**Listed entries:**

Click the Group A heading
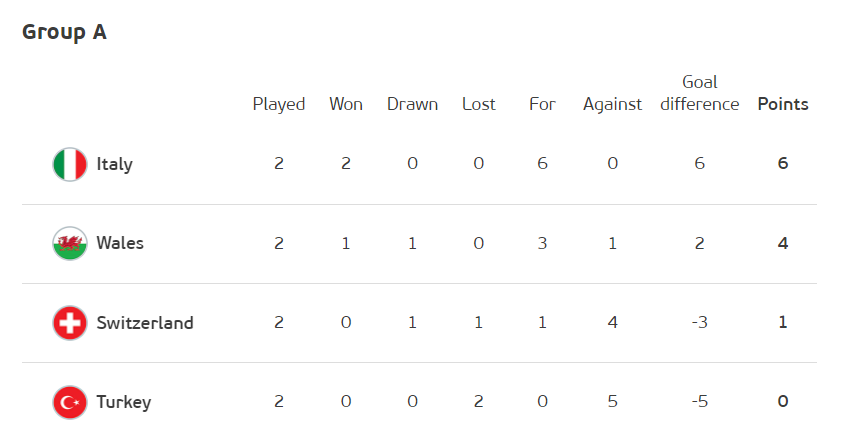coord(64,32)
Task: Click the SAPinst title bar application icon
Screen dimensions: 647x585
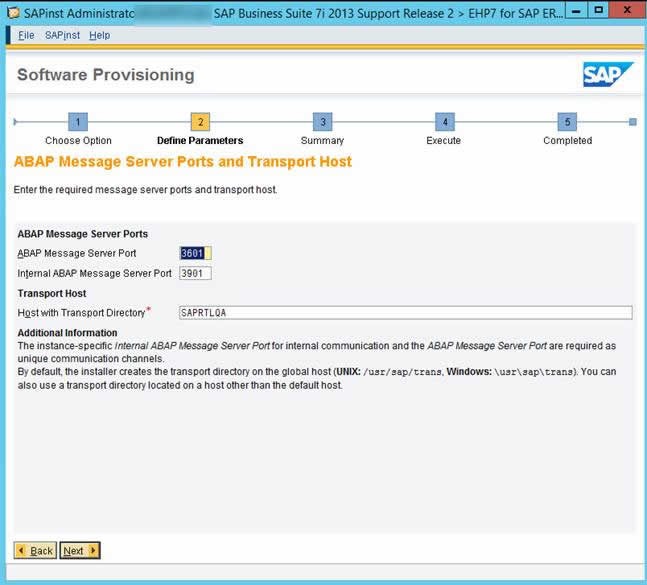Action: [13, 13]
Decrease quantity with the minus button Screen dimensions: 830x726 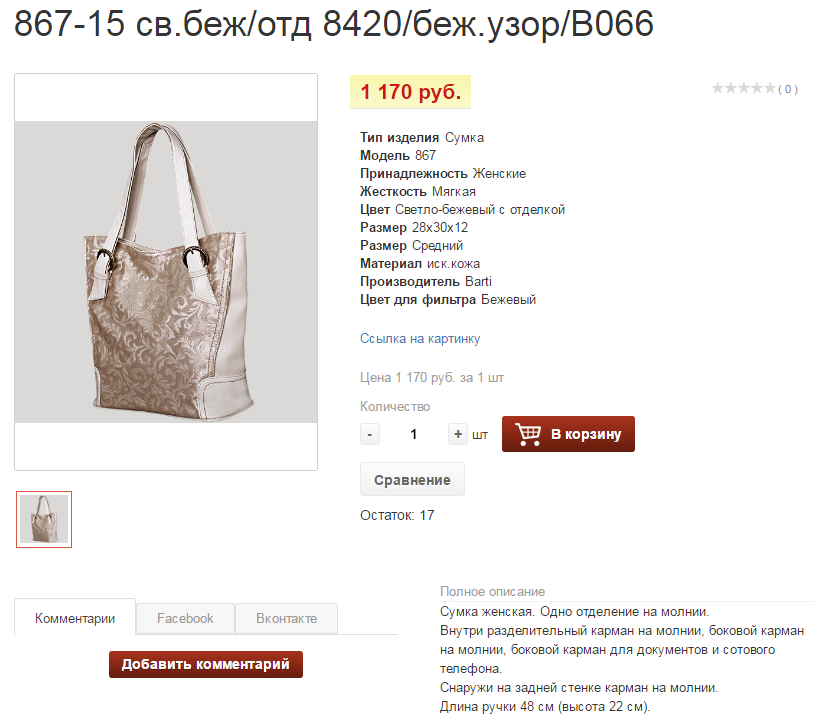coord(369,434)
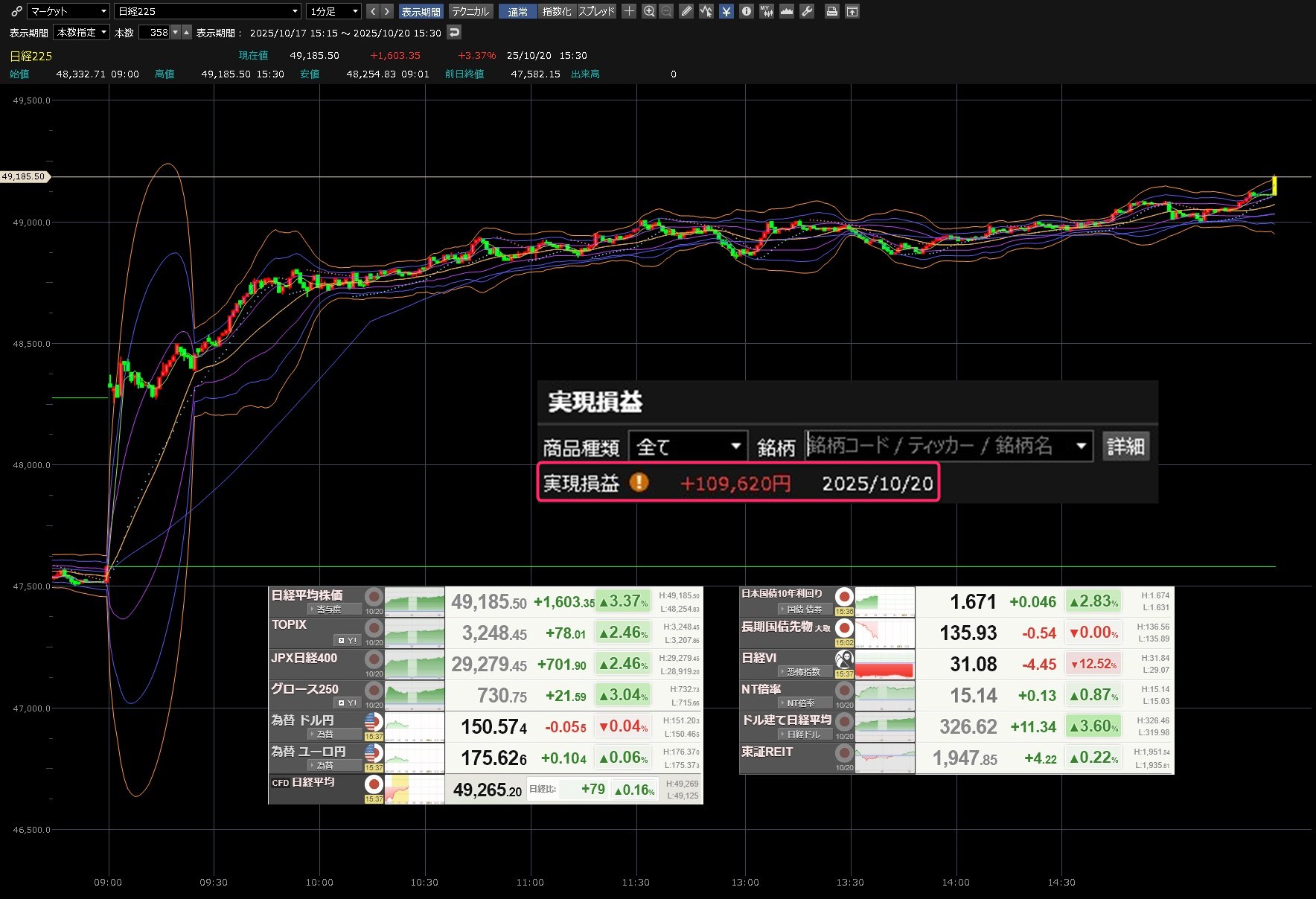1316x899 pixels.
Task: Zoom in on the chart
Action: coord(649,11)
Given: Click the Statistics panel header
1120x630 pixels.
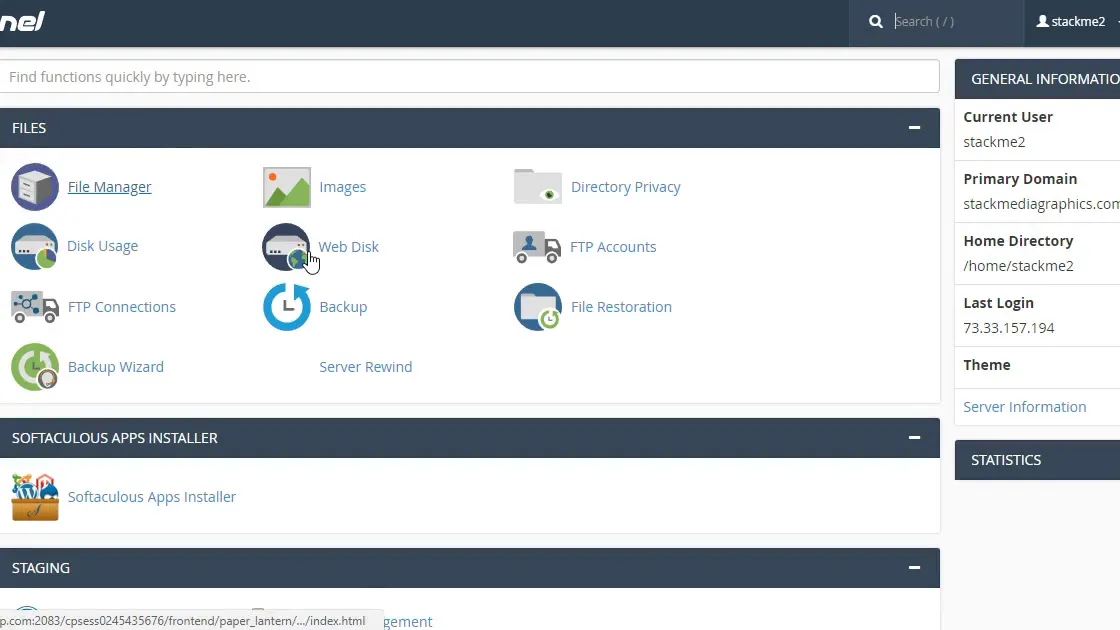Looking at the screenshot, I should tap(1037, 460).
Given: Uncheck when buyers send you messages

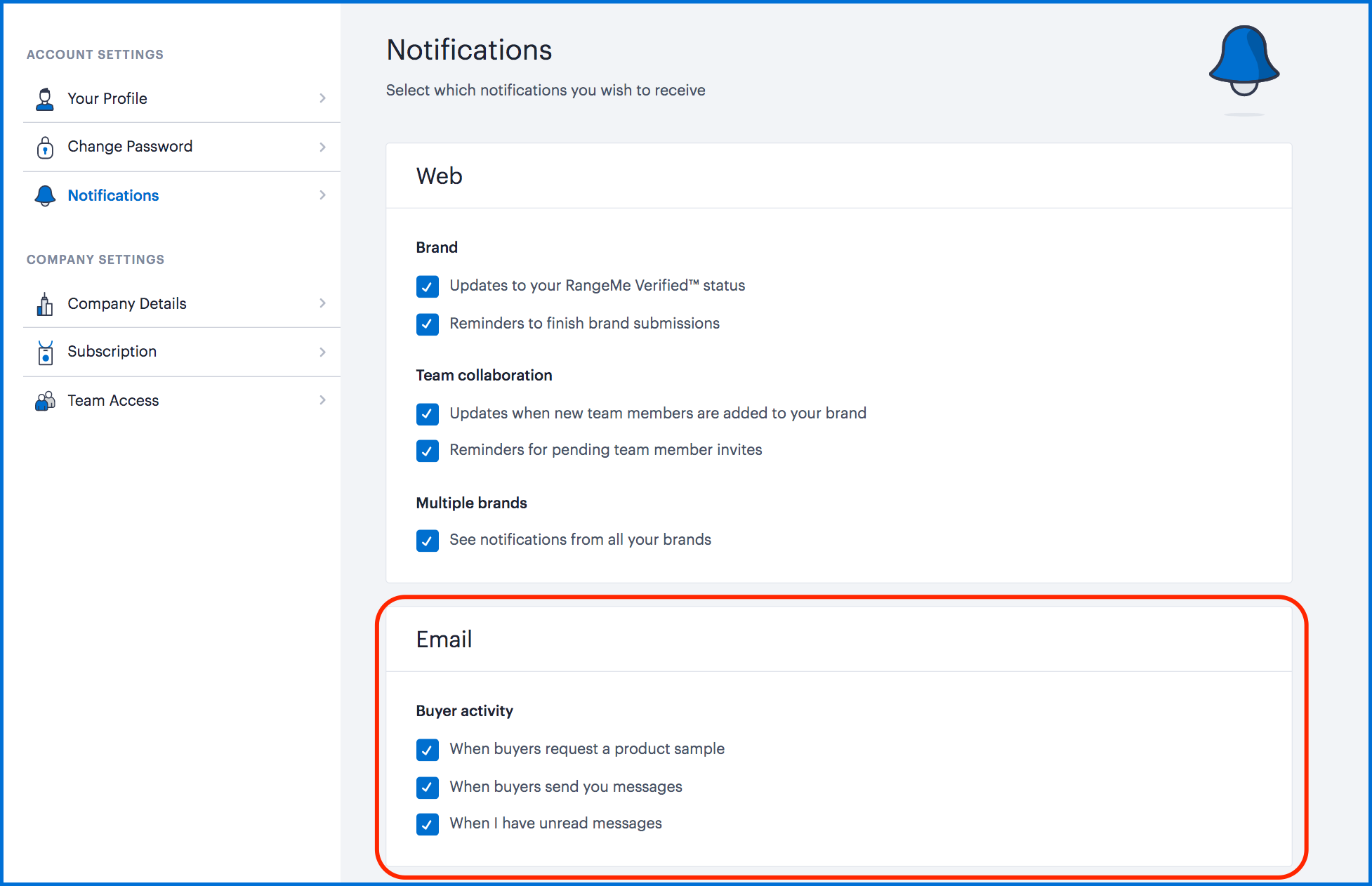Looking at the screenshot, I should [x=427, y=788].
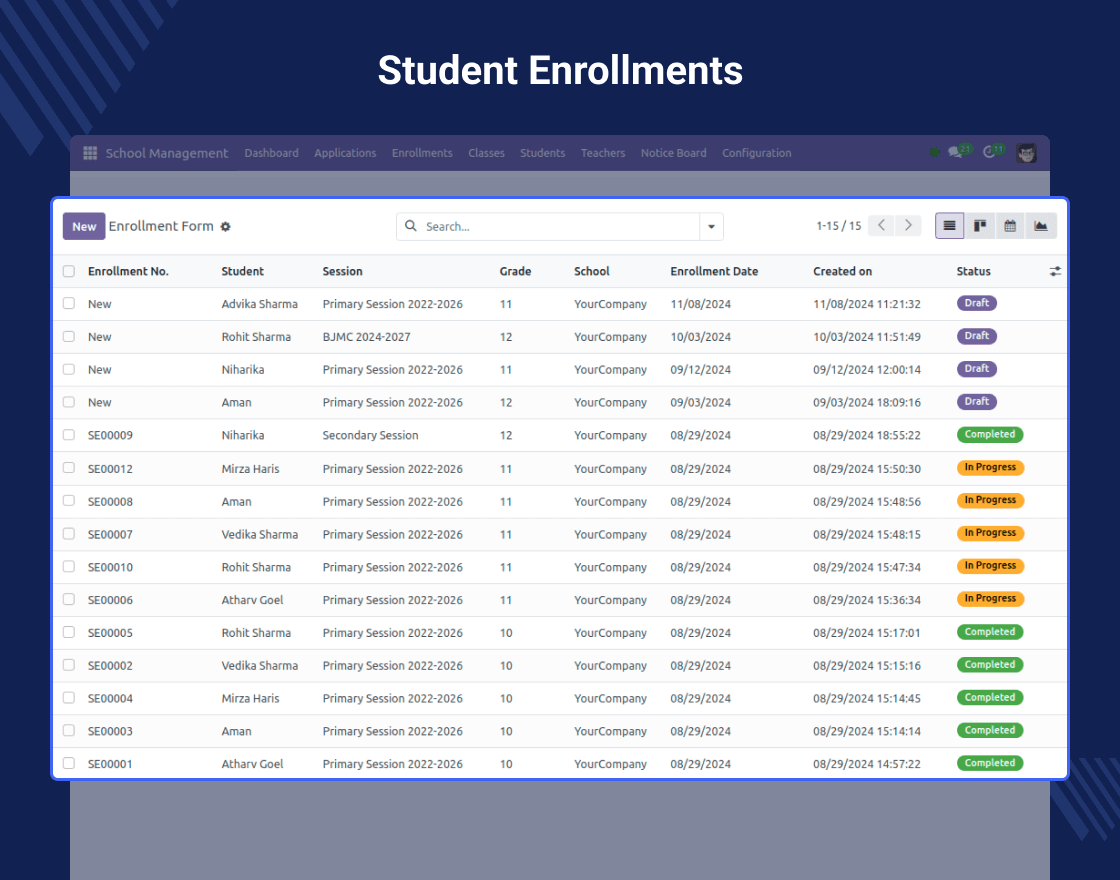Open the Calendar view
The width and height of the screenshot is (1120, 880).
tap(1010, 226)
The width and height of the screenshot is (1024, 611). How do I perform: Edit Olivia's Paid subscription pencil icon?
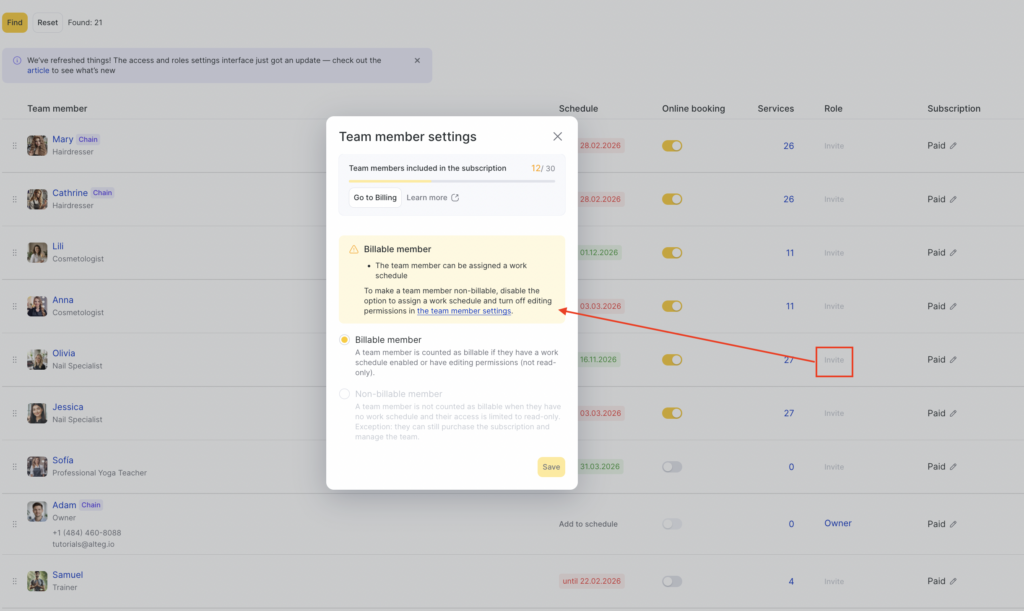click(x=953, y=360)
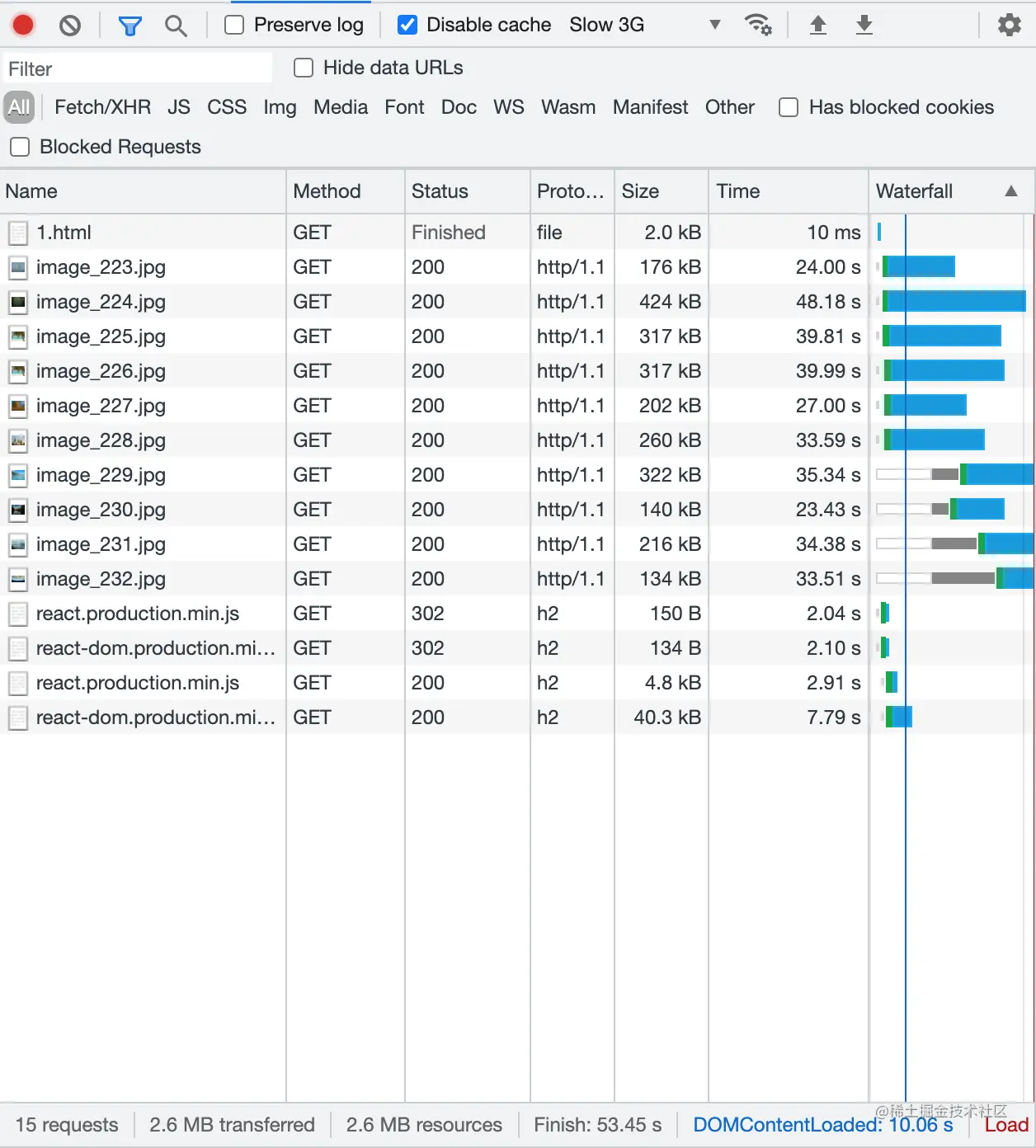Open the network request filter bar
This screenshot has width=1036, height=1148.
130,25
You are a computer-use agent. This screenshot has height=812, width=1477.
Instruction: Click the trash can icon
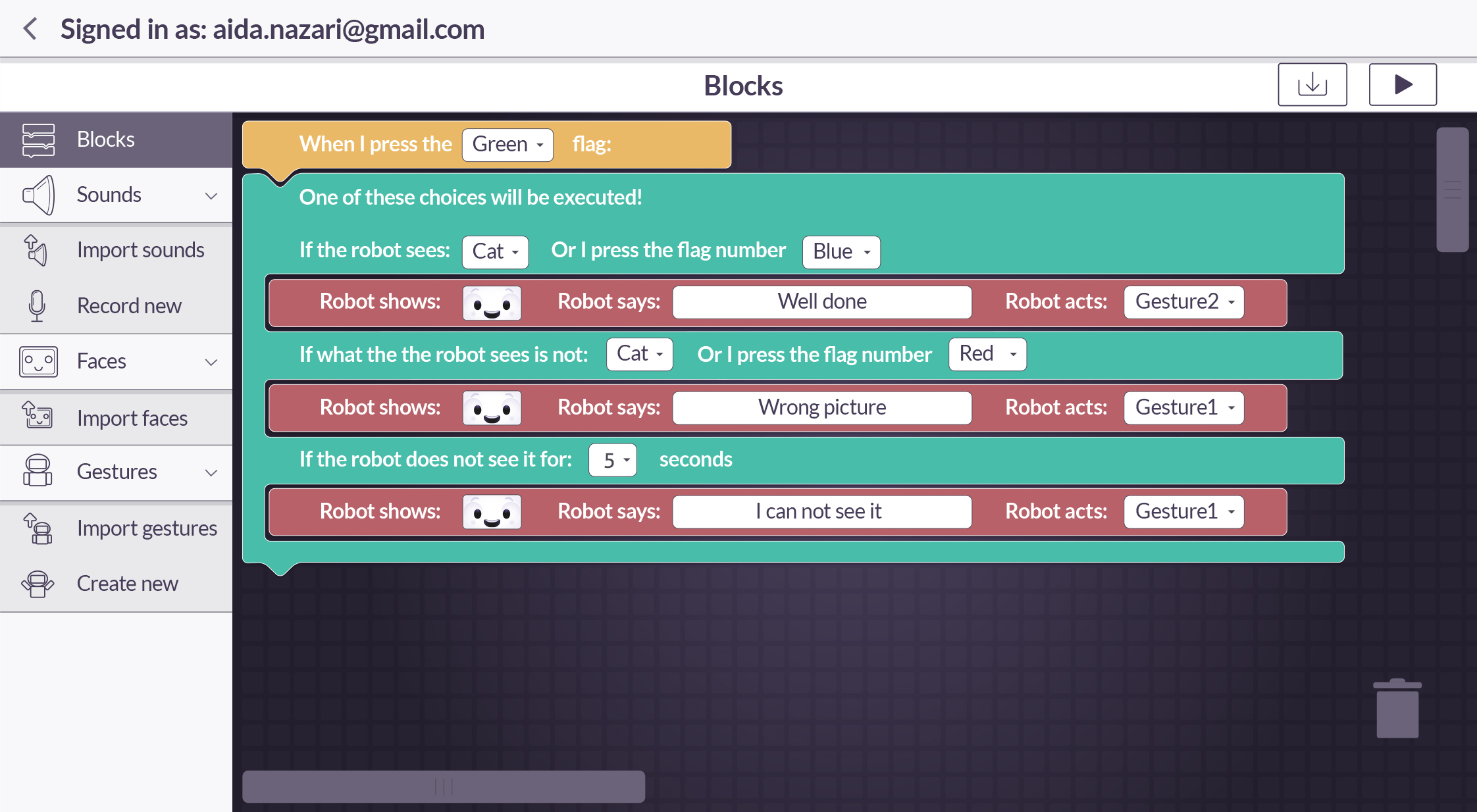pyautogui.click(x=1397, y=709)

**Goal of the exercise:** Starting at the line that contains "You are a computer-use" and ending at the last line of the entries, write out every line again, requests included, shifting each coordinate in the answers by adding 13 to it. Leave the pictures out of your answer.

**Task output:**
You are a computer-use agent. This screenshot has height=812, width=1477.
Instruction: Click the trash can icon
pyautogui.click(x=1410, y=722)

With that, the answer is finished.